Yeni sistem nedeniyle karşılaşacağımız olası söylem ve kavram değişikliklerine kısaca değindik. Burada “hayır” bloğunu irdelemeyeceğiz ancak; anayasa değişikliğine “hayır” oyu vermek dışında ideolojileri ve siyaseten amaçladıkları bakımından taban tabana zıt sayılabilecek siyasi partilerin ortak bir hedefte nasıl bir araya getirileceği, getirilebilirse birlikteliğin nasıl devam ettirilebileceği en önemli sorun olarak karşımızda durmaktadır. “Evet” bloğunun, “hayır” bloğundaki olası kaynaşmayı engellemeye yönelik girişimlerde bulunacağını şimdiden tahmin edebiliriz.  

Bu açıdan, “hayır” bloğu, genel başkan tartışmalarını bir an önce bitirmeli ve %49 saplantısına kapılmamalıdır. Altını çizmek isteriz ki bugünlerde sıklıkla %49 formatını sisteme dayatanlar, yeni bir "kaybedenler kulübü" yaratmak istemektedirler. Mevcut iktidar için, tek kurtuluş formülü de budur!

Türkiye, dünyada örneği olmayan ve adına “Cumhurbaşkanlığı Hükümet Sistemi” denen bir yapıya dönüştürülmek üzeredir. Köklü sistem değişikliği içeren anayasalar toplumsal mutabakat gerektirir. Ancak, sürpriz şekilde ve dayatmayla halkın önüne getirilen 16 Nisan referandumunda, seçmenin​ %48,6’sı değişikliği kabul etmemiştir. Ayrıca, sandığa gitmeyenler de dikkate alındığında; "evet" oyları toplam seçmenin %43'üne denk gelmektedir. Bu haliyle, anayasa değişikliği toplumsal mutabakattan yoksun ve yıllarca tartışılmaya namzet durumdadır. 

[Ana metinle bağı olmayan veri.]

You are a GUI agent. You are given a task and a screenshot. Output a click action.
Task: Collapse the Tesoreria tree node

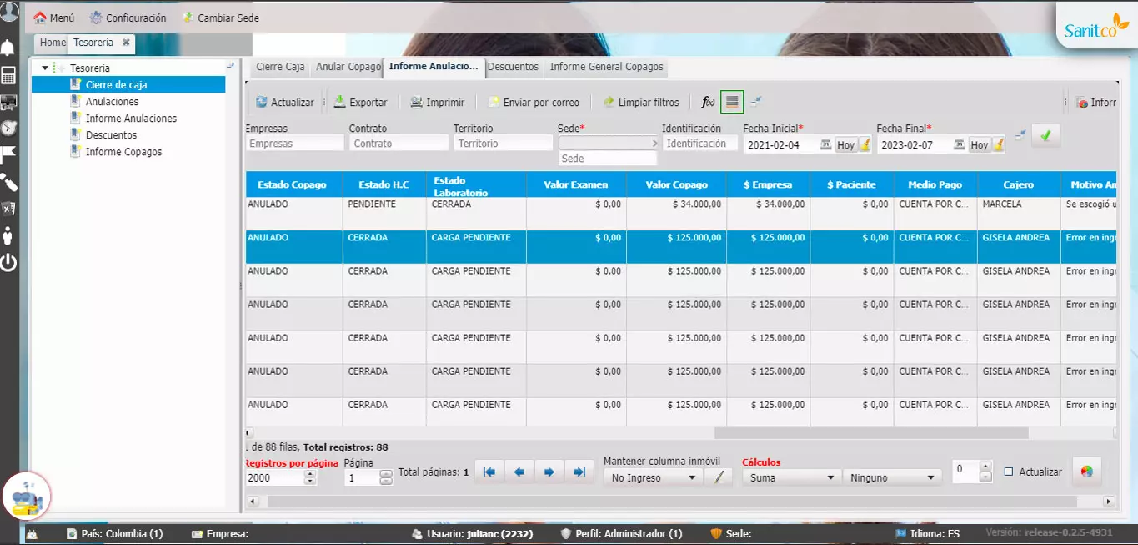[x=45, y=68]
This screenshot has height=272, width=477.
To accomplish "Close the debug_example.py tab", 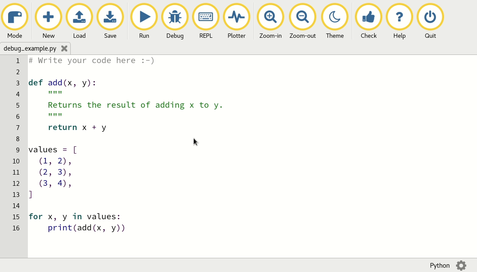I will click(64, 48).
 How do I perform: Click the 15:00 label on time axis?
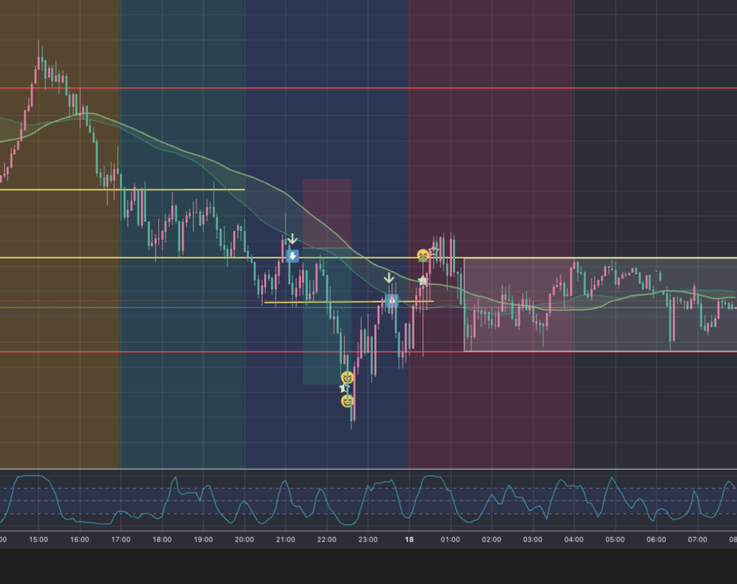point(38,539)
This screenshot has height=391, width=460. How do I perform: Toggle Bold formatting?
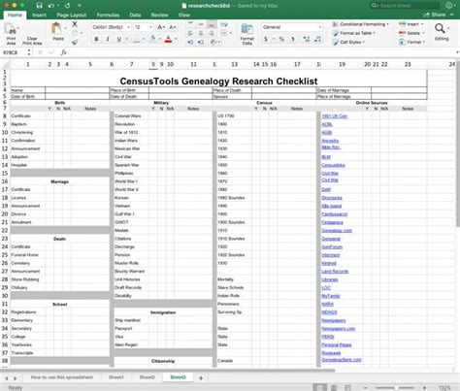[96, 39]
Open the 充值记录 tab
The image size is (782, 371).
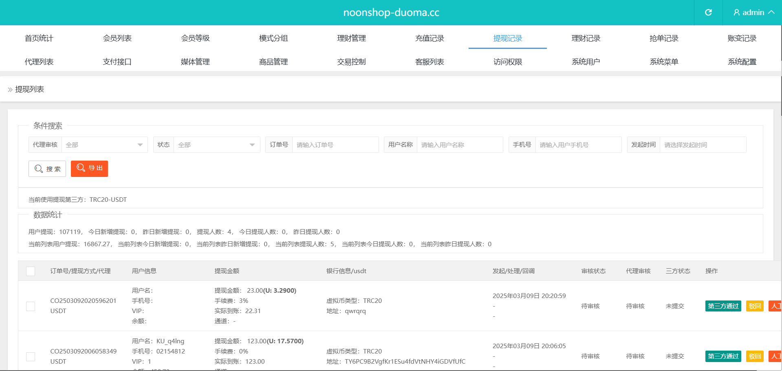pyautogui.click(x=430, y=38)
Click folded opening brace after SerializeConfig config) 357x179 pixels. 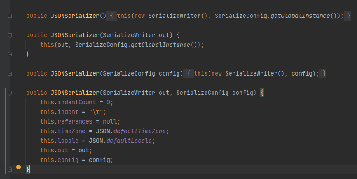coord(189,73)
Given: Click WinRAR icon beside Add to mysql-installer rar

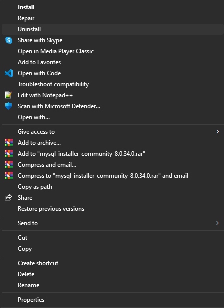Looking at the screenshot, I should pyautogui.click(x=9, y=154).
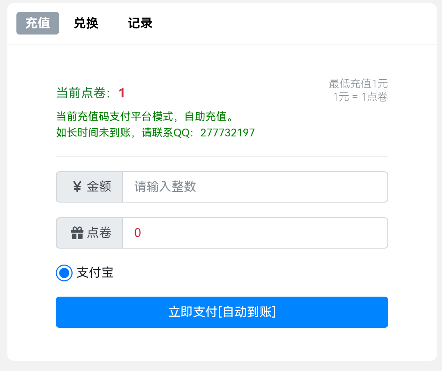Viewport: 442px width, 371px height.
Task: Open the 兑换 tab
Action: click(86, 23)
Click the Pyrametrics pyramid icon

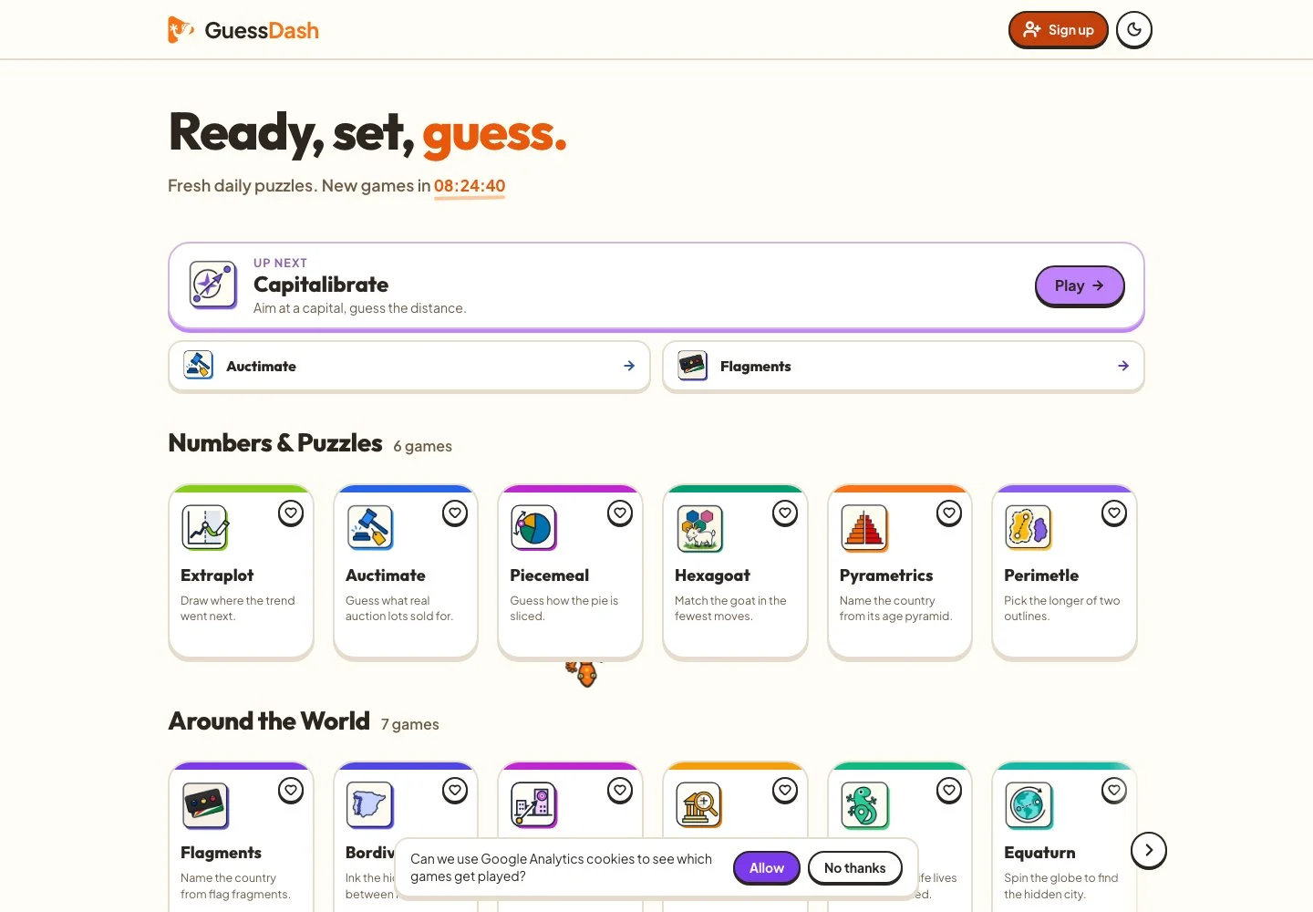click(864, 528)
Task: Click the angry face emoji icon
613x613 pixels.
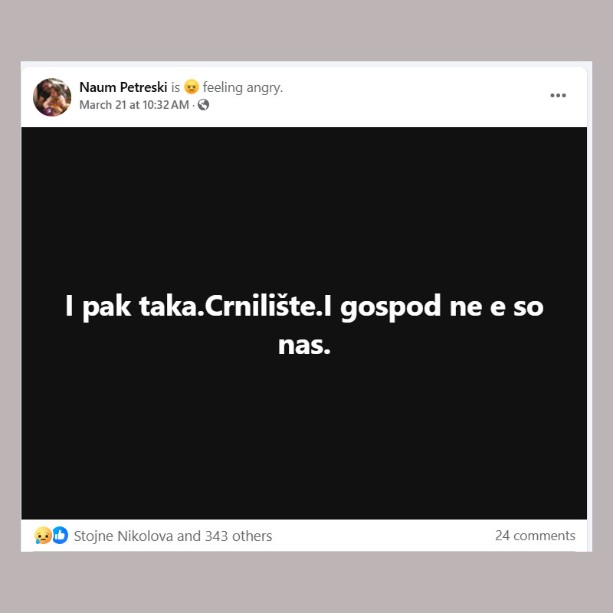Action: click(191, 87)
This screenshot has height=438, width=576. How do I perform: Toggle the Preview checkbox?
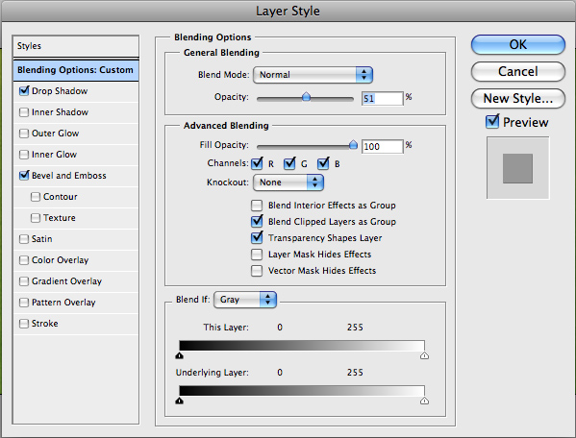[492, 121]
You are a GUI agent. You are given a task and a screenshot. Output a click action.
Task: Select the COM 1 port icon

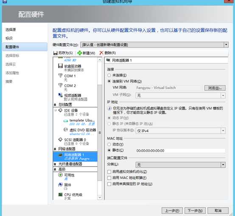(x=60, y=76)
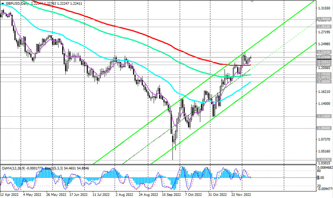Screen dimensions: 333x198
Task: Click the 1.23430 resistance level label
Action: tap(323, 52)
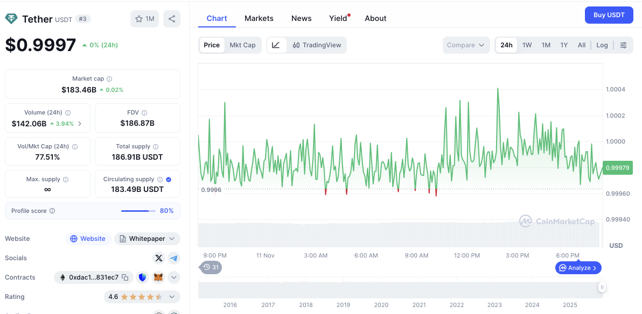The image size is (642, 314).
Task: Select the 1W time range
Action: point(527,45)
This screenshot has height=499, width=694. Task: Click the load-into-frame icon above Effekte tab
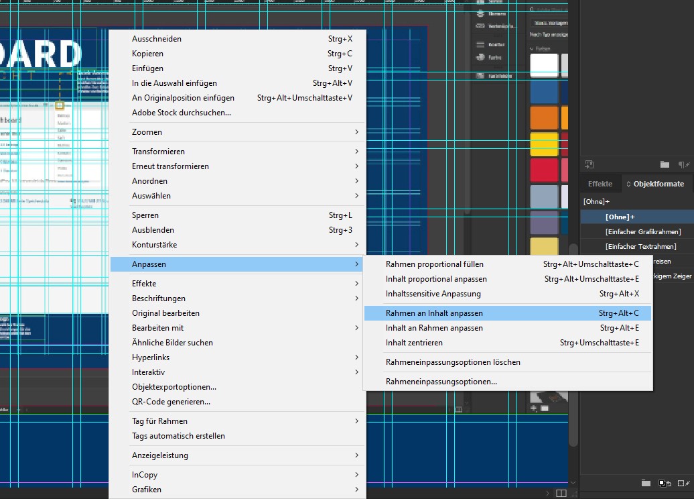[589, 164]
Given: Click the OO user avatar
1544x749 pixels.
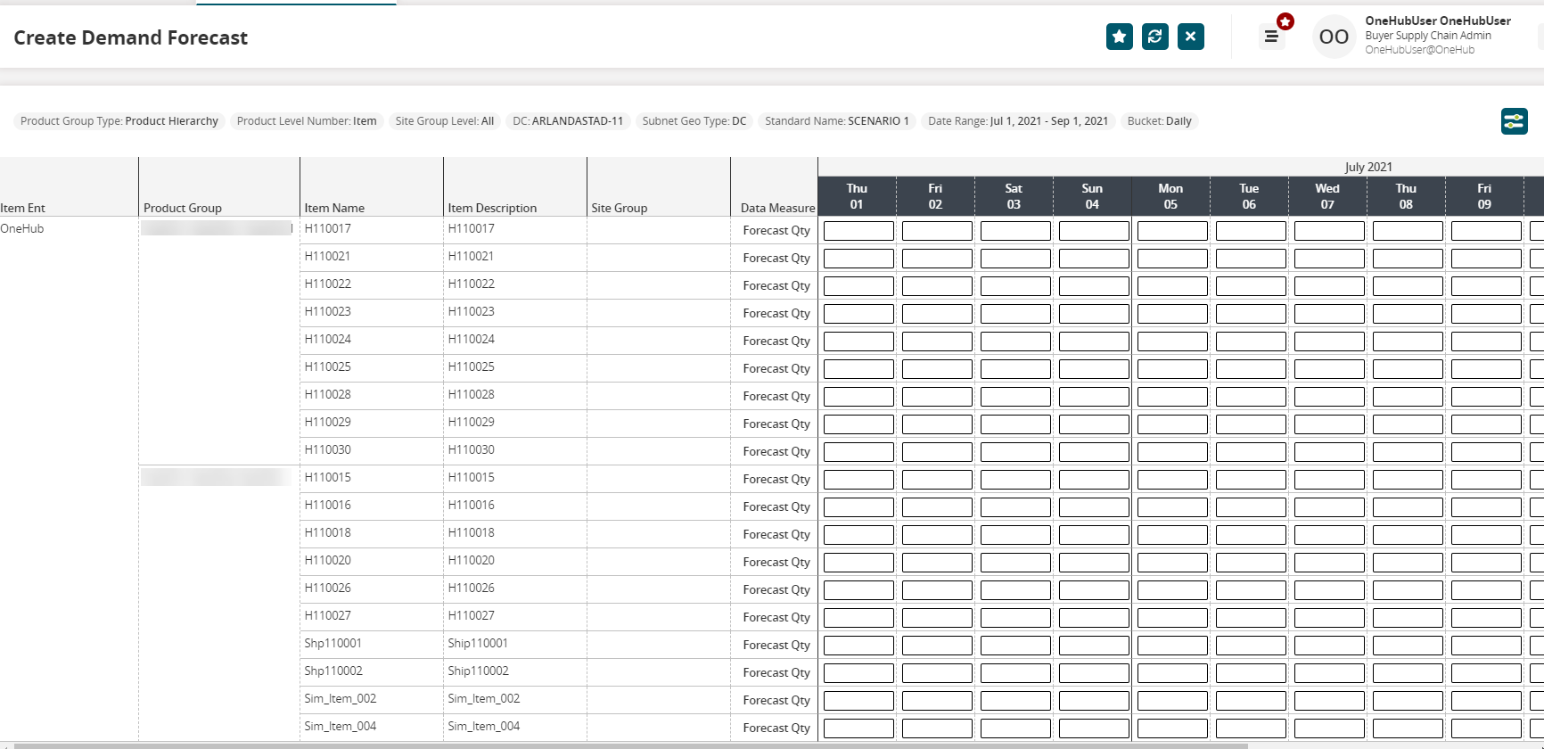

Diğer taraftan, parlamenter sistem %34,2 oy oranıyla bile tek başına hükümet kurmaya imkan tanımışken, Kasım-2019'da yapılacak Cumhurbaşanlığı seçimini kazanmak (hükümet olabilmek) için, %50+1 oy almak gerekeceğini hatırlatalım. 

Görüleceği üzere, yeni sistem +1 oyun marjinal faydasını zirveye taşımaktadır. AKP-MHP birlikteliği, referandumda toplam seçmenin %43'ünün oyunu alabilmiş ve neredeyse çoğu büyükşehiri de kaybetmiştir. Yeni sistemde hükümeti kazanmak için %50+1 mutlak zorunluluk haline geldiğine göre, seçimlere katılma oranı yükseldikçe, AKP-MHP birlikteliğinin sorunsuz birarada kalabildikleri varsayımında dahi stresleri artacak görünmektedir. 

Kanaatimize göre, muhalefete tarihi bir şans doğmuştur ve iktidar kapıdadır!

Sonuç olarak, tüm muhalif unsurlar kopmadan biraraya gelmeli, Kasım-2019'da yapılacak istisnai Cumhurbaşkanlığı seçimine derhal hazırlanmaya başlamalı, parlementer sisteme geri dönüş sözüyle, kendini %49’a indirgemeden ve +1'e odaklanarak, toplumu iktidar değişikliğinin mümkün olduğuna inandırmalıdır !

Slogan ise tartışmasız, “Hedef %60” olmalıdır.

Unutmayalım ki her toplum layık olduğu hayatı yaşar. Laik, demokratik, parlamenter Cumhuriyet rejimine inanan, rejim değişikliğini kendine müstehak görmeyen herkes için vakit, gerçeklerle yüzleşme ve ardından ayağa kalkma vaktidir.